> _ABOUT THIS TASK_
Every line from the one that includes "Where should I click to: Go" to the end of the entries should be written out exactly, with the first and last included.

Saved entries
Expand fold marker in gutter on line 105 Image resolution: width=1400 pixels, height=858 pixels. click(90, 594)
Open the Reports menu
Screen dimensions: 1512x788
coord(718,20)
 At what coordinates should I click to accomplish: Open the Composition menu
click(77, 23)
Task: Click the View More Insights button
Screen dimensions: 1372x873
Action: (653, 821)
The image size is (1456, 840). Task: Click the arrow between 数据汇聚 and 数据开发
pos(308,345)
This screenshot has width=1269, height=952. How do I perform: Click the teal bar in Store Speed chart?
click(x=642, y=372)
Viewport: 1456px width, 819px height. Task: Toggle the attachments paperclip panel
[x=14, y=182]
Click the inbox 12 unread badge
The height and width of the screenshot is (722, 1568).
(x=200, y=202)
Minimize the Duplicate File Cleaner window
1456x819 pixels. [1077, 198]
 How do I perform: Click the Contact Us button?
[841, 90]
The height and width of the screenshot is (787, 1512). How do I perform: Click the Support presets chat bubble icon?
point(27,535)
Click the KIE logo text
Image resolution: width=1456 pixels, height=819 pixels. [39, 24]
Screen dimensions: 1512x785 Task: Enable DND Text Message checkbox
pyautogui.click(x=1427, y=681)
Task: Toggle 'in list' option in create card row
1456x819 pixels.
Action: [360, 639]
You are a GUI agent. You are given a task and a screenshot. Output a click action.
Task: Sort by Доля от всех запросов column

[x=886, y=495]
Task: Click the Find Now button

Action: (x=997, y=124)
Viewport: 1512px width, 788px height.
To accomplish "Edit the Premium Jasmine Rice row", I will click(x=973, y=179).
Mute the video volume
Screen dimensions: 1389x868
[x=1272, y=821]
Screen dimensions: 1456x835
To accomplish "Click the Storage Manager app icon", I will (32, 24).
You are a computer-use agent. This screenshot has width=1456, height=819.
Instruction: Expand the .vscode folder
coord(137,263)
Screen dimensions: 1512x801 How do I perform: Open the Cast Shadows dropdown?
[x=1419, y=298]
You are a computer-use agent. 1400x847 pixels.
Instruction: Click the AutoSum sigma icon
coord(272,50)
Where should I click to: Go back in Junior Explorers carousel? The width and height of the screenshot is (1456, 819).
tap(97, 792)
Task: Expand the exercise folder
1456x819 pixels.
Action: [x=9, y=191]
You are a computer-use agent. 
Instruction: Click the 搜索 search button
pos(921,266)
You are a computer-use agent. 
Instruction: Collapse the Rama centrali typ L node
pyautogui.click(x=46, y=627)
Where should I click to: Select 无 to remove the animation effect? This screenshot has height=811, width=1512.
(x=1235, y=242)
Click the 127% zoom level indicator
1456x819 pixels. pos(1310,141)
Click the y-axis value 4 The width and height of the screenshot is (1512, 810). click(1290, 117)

> _SOLUTION FOR THIS EXERCISE_
Where should I click to: Go back in Junior Explorers carousel? The width and height of the screenshot is (1456, 819).
tap(97, 792)
Task: Expand the exercise folder
1456x819 pixels.
Action: [x=9, y=191]
You are a computer-use agent. 
Instruction: Click the 搜索 search button
pos(921,266)
You are a computer-use agent. 
Instruction: Collapse the Rama centrali typ L node
pyautogui.click(x=46, y=627)
Where should I click to: Select 无 to remove the animation effect? This screenshot has height=811, width=1512.
(x=1235, y=242)
Click the 127% zoom level indicator
1456x819 pixels. pos(1310,141)
Click the y-axis value 4 The width and height of the screenshot is (1512, 810). click(1290, 117)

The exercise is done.